In 1987, Mastracchio moved to Houston, Texas to work for the Rockwell Shuttle Operations Company at the Johnson Space Center.  In 1990, he joined NASA as an engineer in the Flight Crew Operations Directorate.  Here he developed space shuttle flight software and ascent and abort crew procedures of the Astronaut Office.  During that time, he supported seventeen missions as a Flight Controller.  In 1996, he was selected as an Astronaut Candidate and began training.  The term astronaut derives from the Greek words “space sailor”.  “One of the hardest things I had to do to qualify for the program was to learn Russian which took about five years.”  Since the United States no longer has rockets that ferry us to the space station we need access to Russian ones so every American astronaut must learn the language.

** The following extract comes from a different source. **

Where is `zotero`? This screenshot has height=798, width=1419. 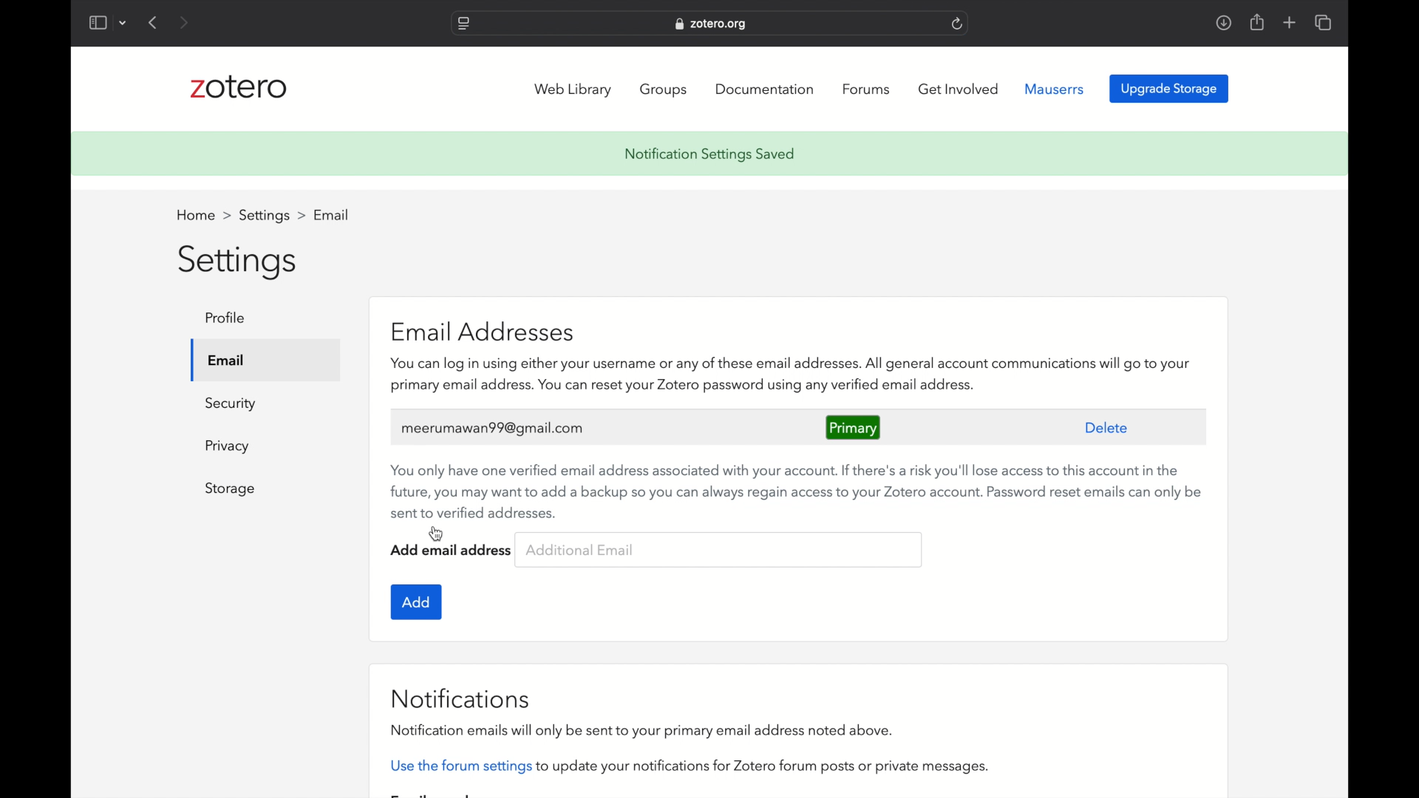
zotero is located at coordinates (239, 89).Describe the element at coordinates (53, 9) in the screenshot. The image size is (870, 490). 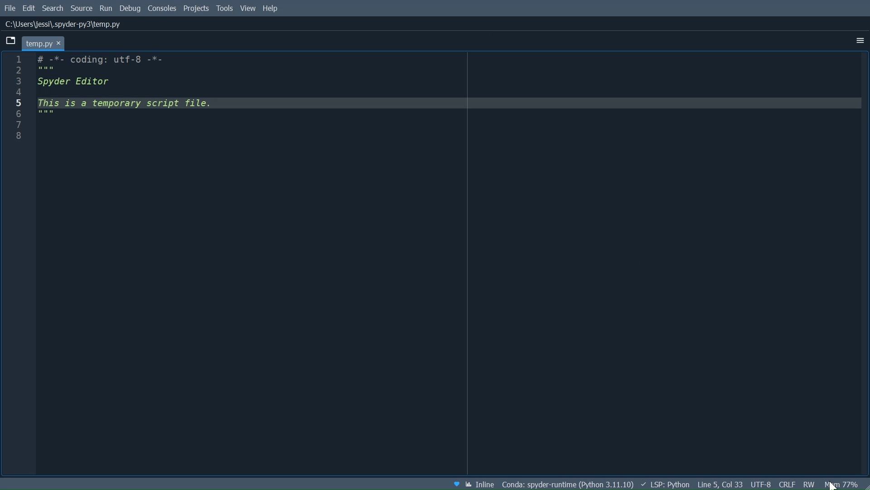
I see `Search` at that location.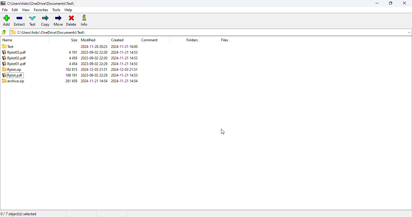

A veteran of four spaceflights, he flew as a Mission Specialist on Atlantis, Endeavor, Discovery, and Expedition 39.  As of 2014, he has logged 228 days in space spanning four missions, including nine spacewalks totaling 53 hours.  During the 12-day Atlantis mission, the crew successfully prepared the International Space Station for the arrival of the first permanent crew.  The five astronauts and two cosmonauts delivered more than 6,600 pounds of supplies and installed batteries, a power converter, a toilet and a treadmill on the space station.  Mastracchio was the ascent/entry flight engineer and the primary robotic arms operator.  He was also responsible for the transfer of items from the space shuttle to the space station.  That mission orbited the Earth 185 times and covered 4.9 million miles.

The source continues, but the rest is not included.